Novelette Douglas, speaking on behalf of NEPA’s chief executive officer, Peter Knight, made the announcement at a function last week marking Scotiabank Jamaica officially joining the fight against the fish that threatens the livelihoods of hundreds of fisherfolk in the island. She also emphasised the invasive nature of the species, noting that more than 100 species of fish and crustaceans are sometimes found in the stomach of the lionfish, including shrimp, crab, parrot fish and snapper.
The training is part of the National Lionfish Project, part of a larger Regional Project — Mitigating the Threat of Invasive Alien Species in the Insular Caribbean (MTIASIC) — funded by the Global Environment Facility and the United Nations Environment Programme (UNEP). It seeks to strengthen partnerships among government and nongovernmental agencies in Jamaica, as well as to promote regional cooperation. Here in Jamaica, the project is led by NEPA and the University of the West Indies (UWI) Discovery Bay Marine Lab.
However, the success of the programme depends, in large part, on turning the predator into tiger-striped ‘gold’ for the dinner table by increasing awareness of its commercial value among the country’s fishers.
The UWI Centre for Marine Sciences (UWI-CMS) — Marine Invasive Species Research Programme, headed by marine biologist Dr Dayne Buddo, has designed a two-day training programme for community groups covering all aspects of lionfish management. These aspects include characteristics of the fish, the problems they cause, best hunting practices by spearfishers, safe handling, preparation for cooking, as well as treatment of injuries from the lionfish.
An important aspect of the training is the change in mindset against the consumption of the fish.
“We have so far found that most persons are afraid of the fish, and this stems from the fact they are not aware of how to avoid being stung, as well as the misconception that the flesh is filled with poison. Lionfish is consumed in Jamaica and The Bahamas, as well as other neighbouring countries, in an effort to control and reduce the population, and right now this is one of the most effective ways of controlling the population,” Dr Buddo said.

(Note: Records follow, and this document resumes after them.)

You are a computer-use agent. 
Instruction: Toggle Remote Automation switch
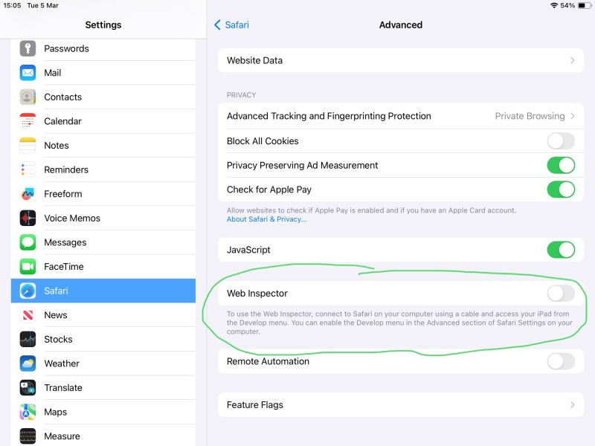pos(561,361)
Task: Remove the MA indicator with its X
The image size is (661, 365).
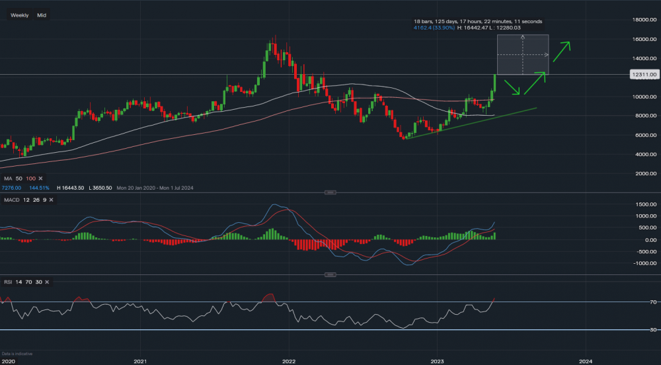Action: 40,179
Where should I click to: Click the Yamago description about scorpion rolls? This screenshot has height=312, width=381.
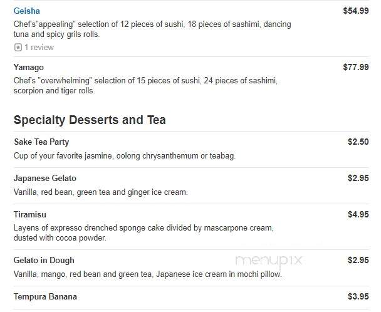(145, 86)
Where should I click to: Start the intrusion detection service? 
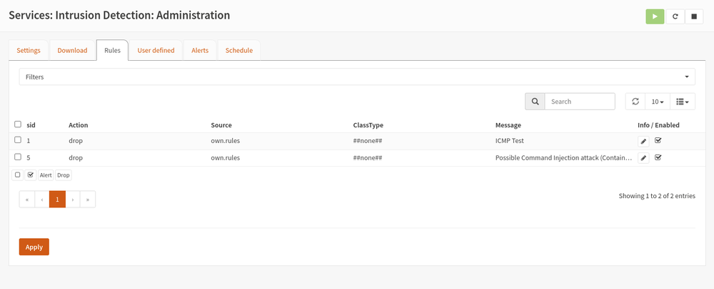click(x=655, y=16)
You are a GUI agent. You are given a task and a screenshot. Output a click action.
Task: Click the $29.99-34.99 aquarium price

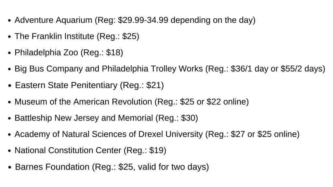[x=143, y=20]
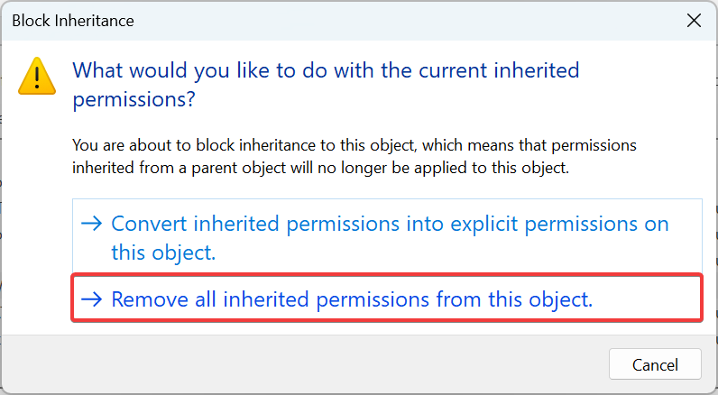
Task: Click the yellow warning triangle icon
Action: 37,77
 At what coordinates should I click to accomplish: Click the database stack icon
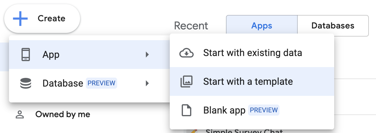pyautogui.click(x=26, y=83)
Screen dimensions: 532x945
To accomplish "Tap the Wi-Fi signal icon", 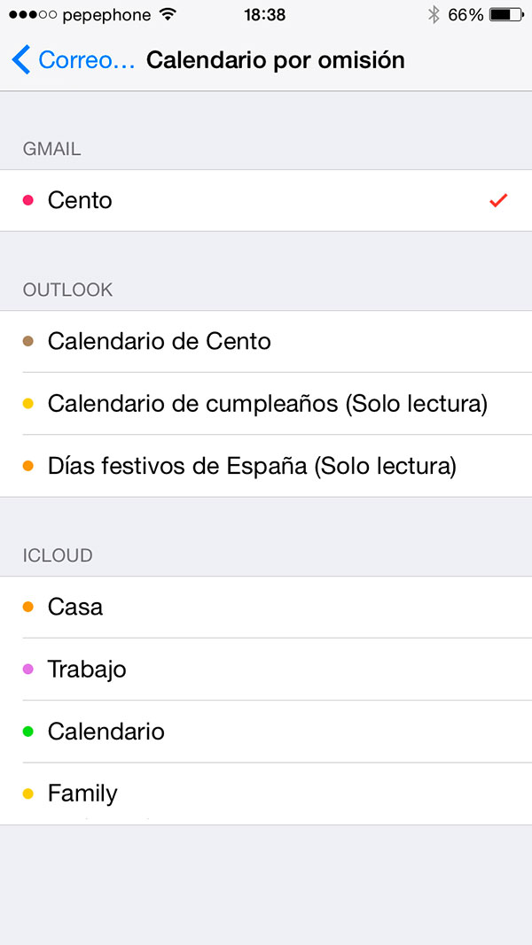I will pos(166,15).
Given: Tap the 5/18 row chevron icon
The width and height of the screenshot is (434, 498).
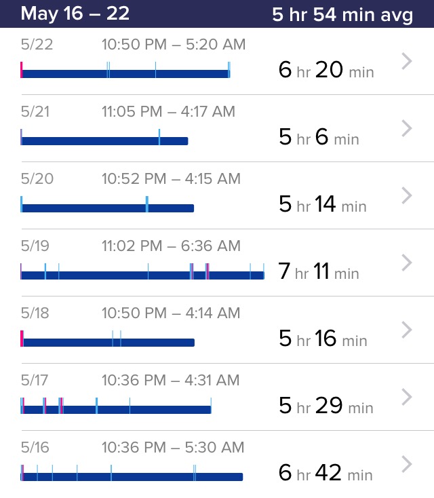Looking at the screenshot, I should (x=407, y=330).
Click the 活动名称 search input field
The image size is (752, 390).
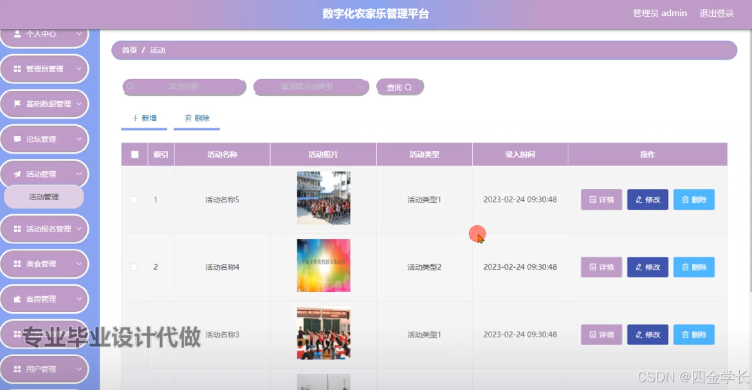[x=183, y=87]
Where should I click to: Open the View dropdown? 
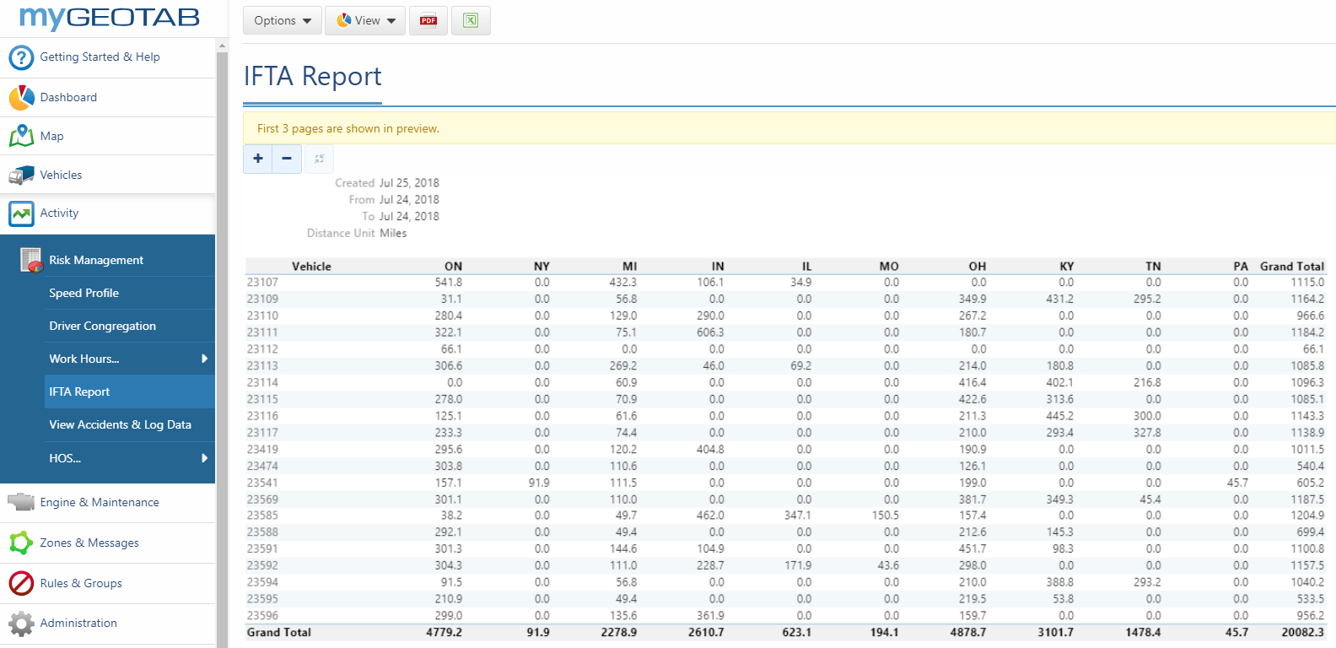(x=365, y=20)
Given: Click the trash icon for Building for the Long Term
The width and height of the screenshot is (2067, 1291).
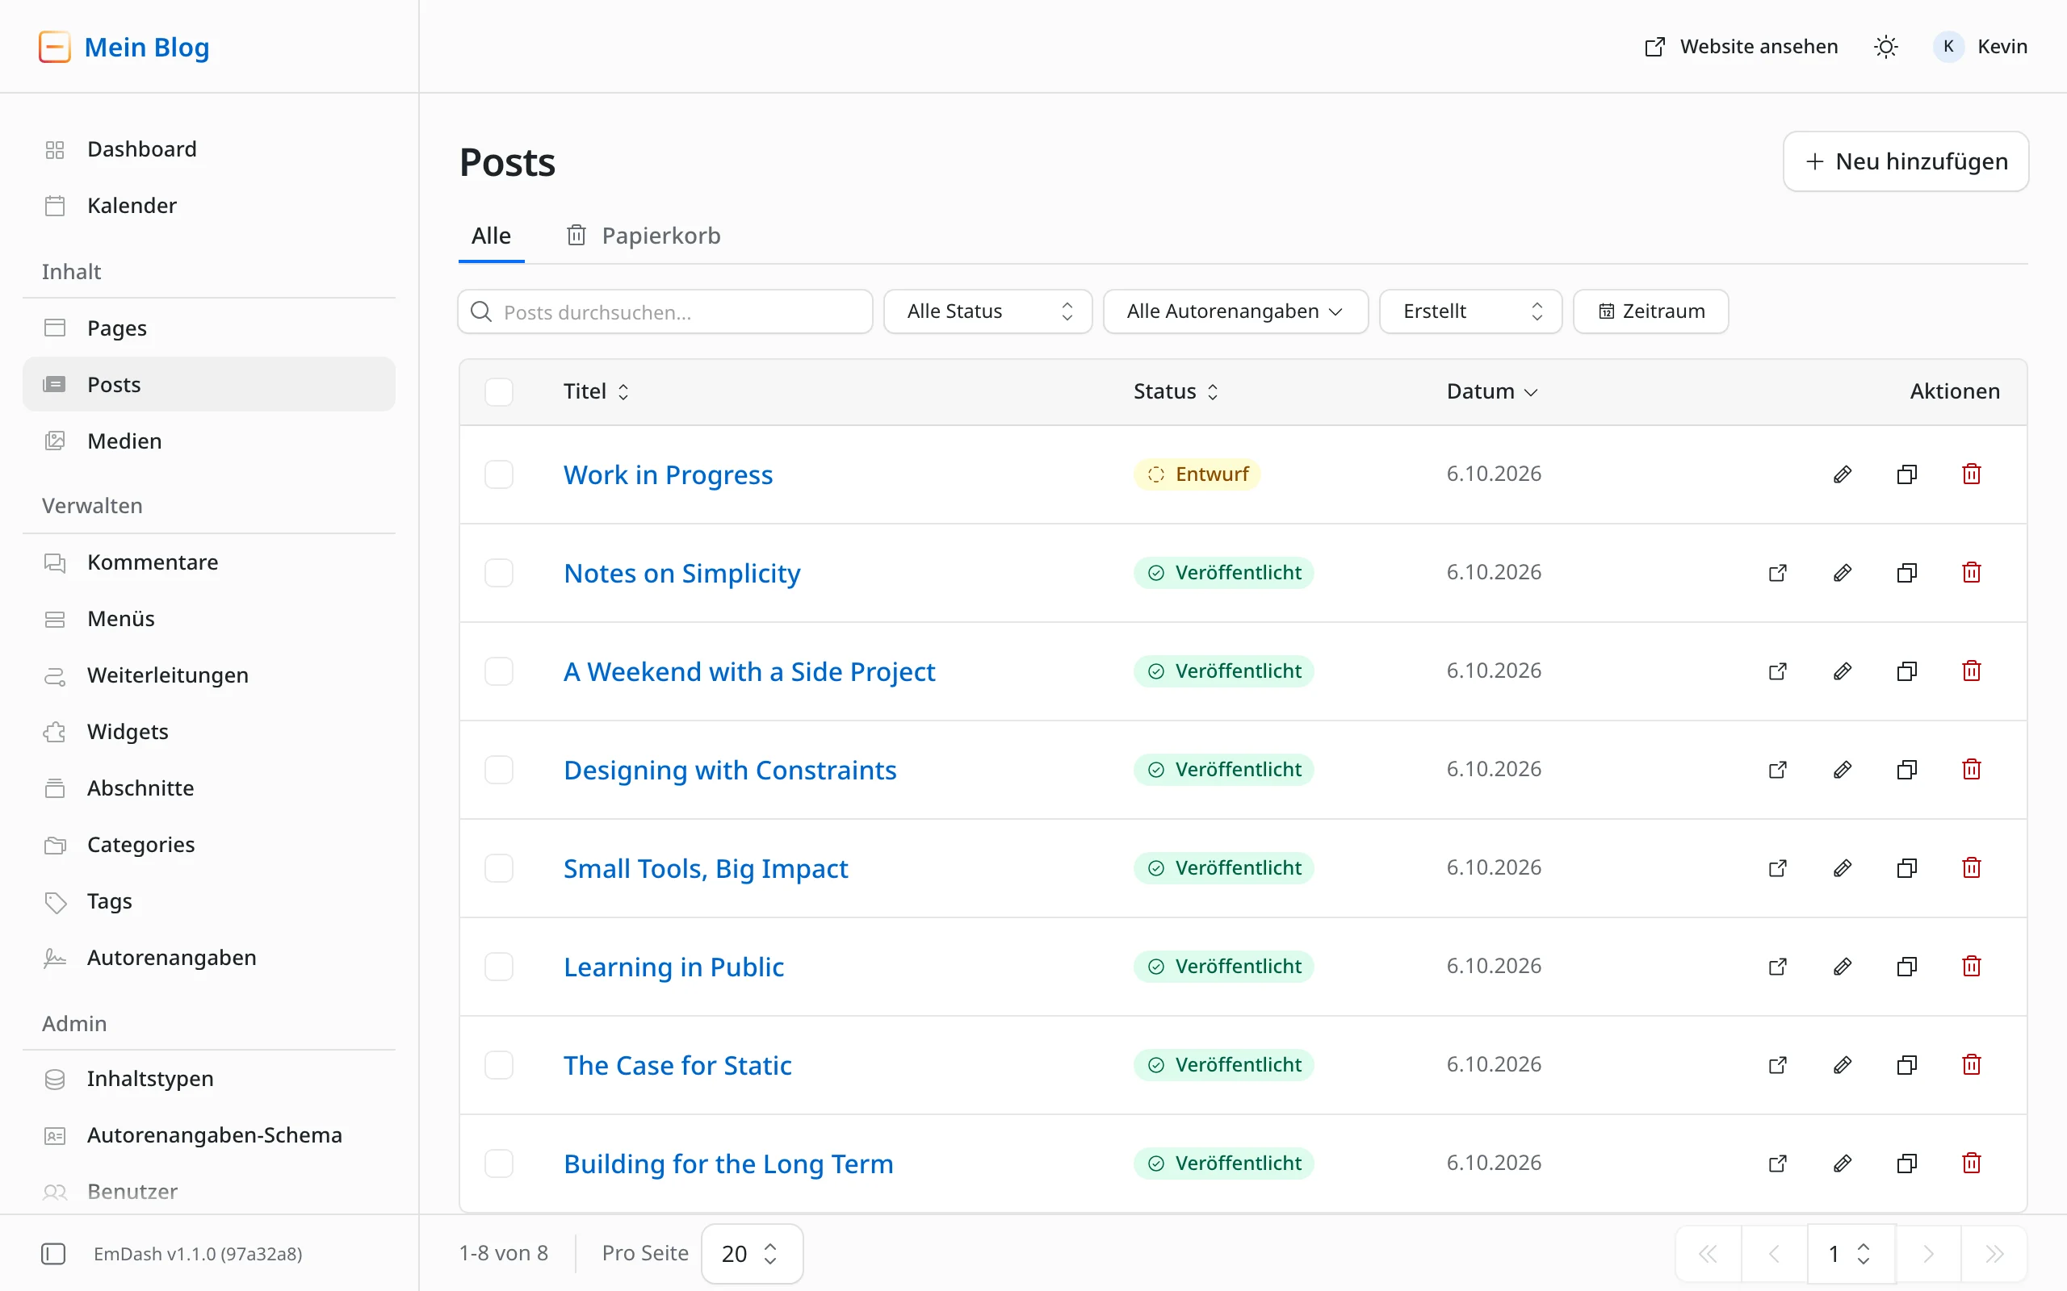Looking at the screenshot, I should click(1971, 1163).
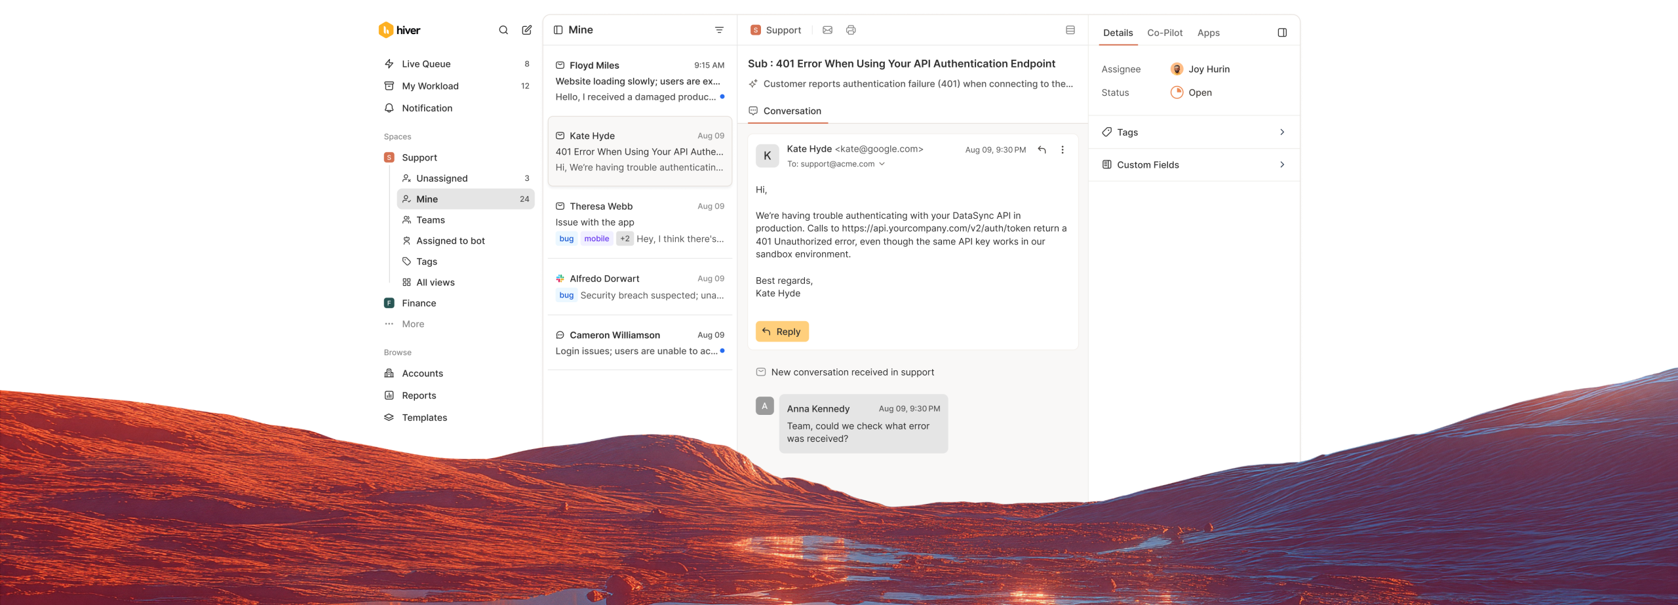Viewport: 1678px width, 605px height.
Task: Click the reply arrow icon on Kate's email
Action: point(1042,150)

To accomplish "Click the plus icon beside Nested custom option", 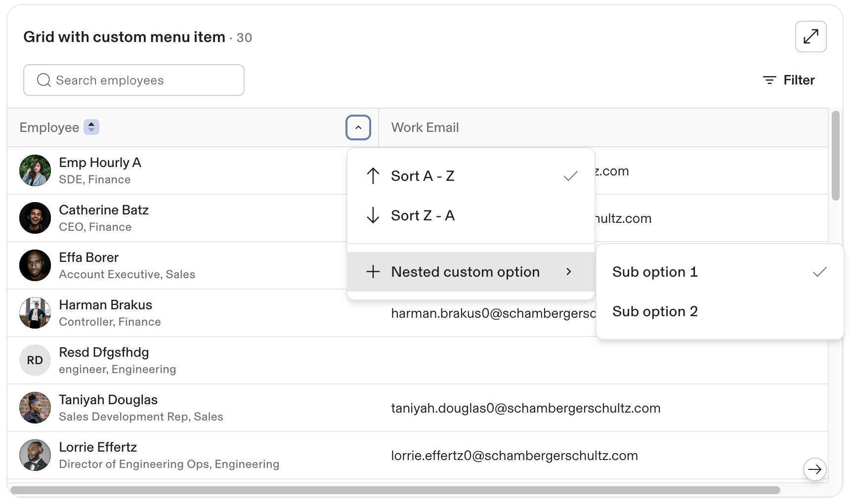I will pyautogui.click(x=373, y=272).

At the launch of its new Eat Them to Beat Them pilot project, Scotiabank last week donated a 2012 Toyota Landcruiser Prado valued at $4 million to the UWI-CMS to help advance the effectiveness of this lionfish research programme.
The vehicle will be used to transport specialist equipment and other tools, such as boats, required by the team for their fieldwork, which includes research and training across Jamaica.
“We are pleased to provide this grant as part of the Scotiabank Go Green initiative, which is our programme of protecting and revitalising the environment by supporting and implementing programmes which educate about, and help mitigate against environmental threats,” said Monique Todd, Scotiabank’s vice president of marketing, corporate affairs and public relations.
At the function to hand over the vehicle at the UWI Port Royal Marine Laboratory, guests were treated to samples of the lionfish cooked in a number of ways by top Jamaican caterers From Thought to Finish, operated by Jacqui Tyson. Guests were also provided with recipes on how to prepare the fish.
Brian Jardim, CEO of Rainforest Seafoods, which is distributing the prepared lionfish commercially, described it as “a mild white fish fillet, which is very easy to work with, grouper-like in flavour, and which “could be incorporated into fish sandwiches and fish and chip meals” in the future.
He said sightings of the fish throughout the Caribbean were “getting increasingly worrying” for the seafood business.
According to information from the Ministry of Agriculture and Fisheries, the lionfish is a member of the Scorpionfish family and is originally from the Indo-Pacific Ocean and the Red Sea. It was first discovered in the Caribbean in the 1990s and grows to up to fwo feet in length. Usually, lionfish are not aggressive towards humans, but they have venomous spines, the stings from which can be very painful. Lionfish are voracious predators and one lionfish may eat more than 30,000 juvenile fish per year.